Left as literary executor, at his friend’s death, in possession of all his manuscripts, and with complete discretion as to publication, and at about the same time, by the death of his father, and the inheritance of his property, finding himself free from the necessity of continuing practice as a doctor, Green decided to devote himself thenceforth to his task, as philosophical trustee, conceived with truly Coleridgean amplitude. “Theology, Ethics, Politics and Political History, Ethnology, Language, Aesthetics, Psychology, Physics and the allied sciences, Biology, Logic, Mathematics, Pathology”—his biographer tells us, “were all thoughtfully studied by him, at least in their basial principles and metaphysics, and most were elaborately written of, as though for the divisions of some vast cyclopaedic work”. Meanwhile, having been born, as Traill wittily puts it, “under postdiluvian conditions”,2 lest his master’s main object of the vindication of religious doctrine should remain un-fulfilled, he wrote, under the title of Religio Laici, a first sketch of what was subsequently recast under the title Spiritual Being, finally again recast to form the second volume of Spiritual Philosophy, in the Appendix to which Dr. Simon has printed long extracts from the earlier manuscripts.

The circumstances under which this work was finally produced have been already referred to.3 The book has suffered undeserved neglect for the reasons there mentioned, and, where it has received particular notice, as in Traill’s Coleridge, has been treated with still more undeserved cynicism. It is not a great work, and suffers from the same kind of conservativism that we have noted in Coleridge himself, and (with less excuse) from the same neglect to put himself in direct touch with post-Fichtean philosophy in Germany.4 Of the “School of Hegel”, he has nothing better to say than that it denies the transcendence of Deity. But he was a man of real philosophical ability, and his training in physiology gave him a method of approach to philosophical problems which lent a certain freshness to much that he wrote.5 The two Hunterian Orations on Vital Dynamics and Mental Dynamics respectively, in which he seeks to combine Coleridgean with Hunterian ideas, witness to the breadth of his culture and his power as a writer on non-theological subjects. In his chief work we do him wrong in giving the prominence, that Traill does, to the second and more theological part. Its editor is nearer the mark in saying that the space the Author devotes to it is disproportionate to its importance, as only one of a series of deductive applications of the principles, which he had made his own; and that, had Green been longer spared, he would probably have expanded the compendious statements of the first volume “with infinitely greater amplitude”.

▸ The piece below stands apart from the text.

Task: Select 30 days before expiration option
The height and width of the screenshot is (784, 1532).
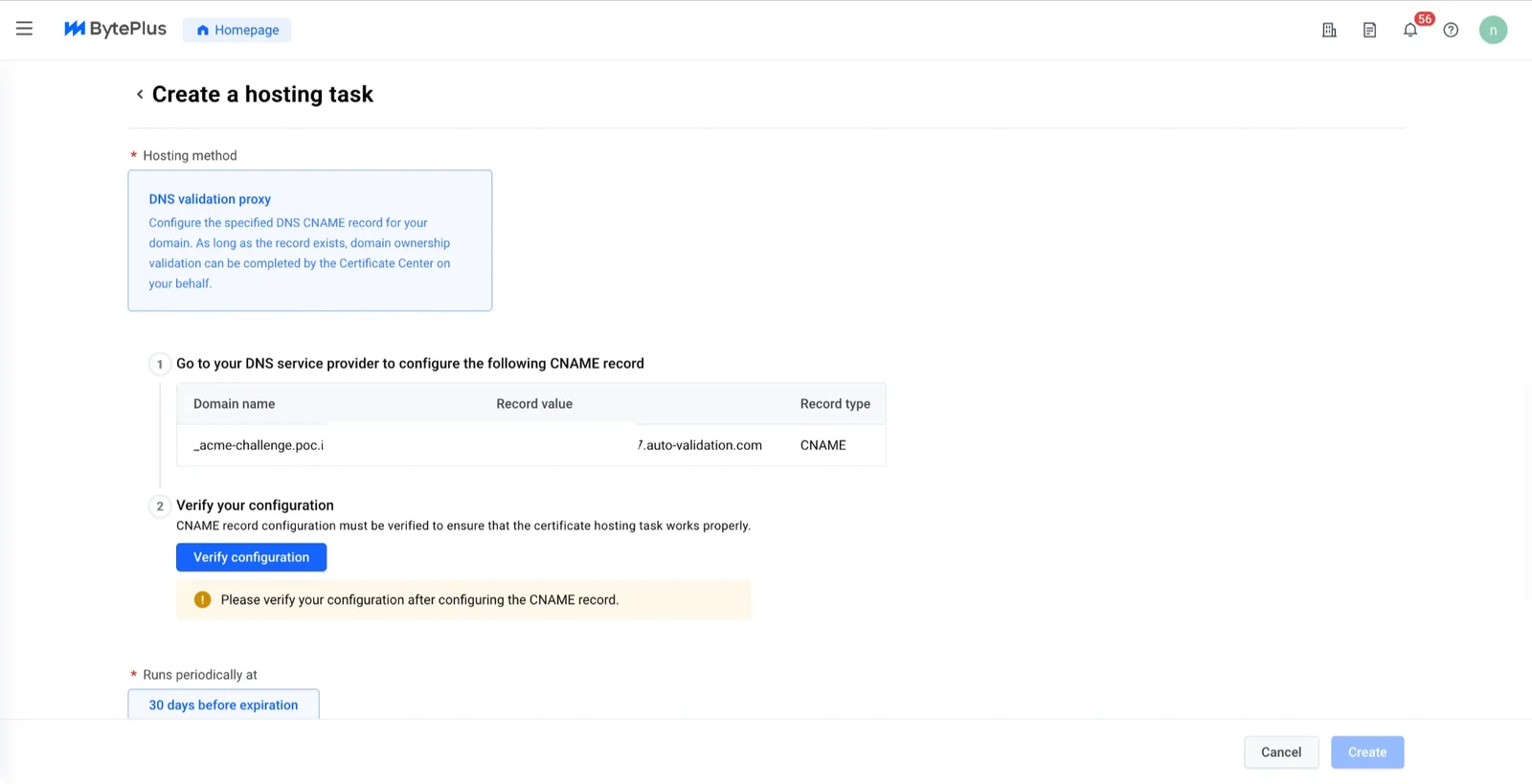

It is at any rate to the first volume, and particularly to the second part of it, that the student to-day will turn for light upon these principles, and the development of which they were capable at the hands of a particularly clear-minded writer. Yet even in the second volume readers interested in the interpretation of the Christian tradition in the light of Neo-Kantian thought will find a striking resemblance between its teaching and that of the author’s greater namesake Thomas Hill Green, as we have it in his “Lectures on the New Testament”, and in his Sermons on “Faith”, and “The Witness of God” (Works, vol. iii). The book in this respect may be said to represent the last stage in the story of the Theological Idealism which was first planted in England by Scotus Erigena, took vigorous root and flourished in seventeenth- and early eighteenth-century Platonism, was revived by Coleridge, and loaded with a luxuriance of fruit that went near to bringing it to the ground, and is here reset in a form, which the writer trusted would enable it to renew its youth in the more critical atmosphere of his own time.

1 Coleridge, in English Men of Letters Series, p. 185.

2 P. 256 above.

3 His knowledge of Hegel seems to have been derived at a bad second hand from Morell’s History of Philosophy (see Spiritual Philosophy, vol. ii. p. 407 n.).

4 See above, p. 130. For other excerpts, see Snyder, op. cit., pp. 75–7, and 153 n.

5 I have elsewhere remarked on the debt which Philosophy owes to the medical profession (Mind, N.S. 36, p. 439).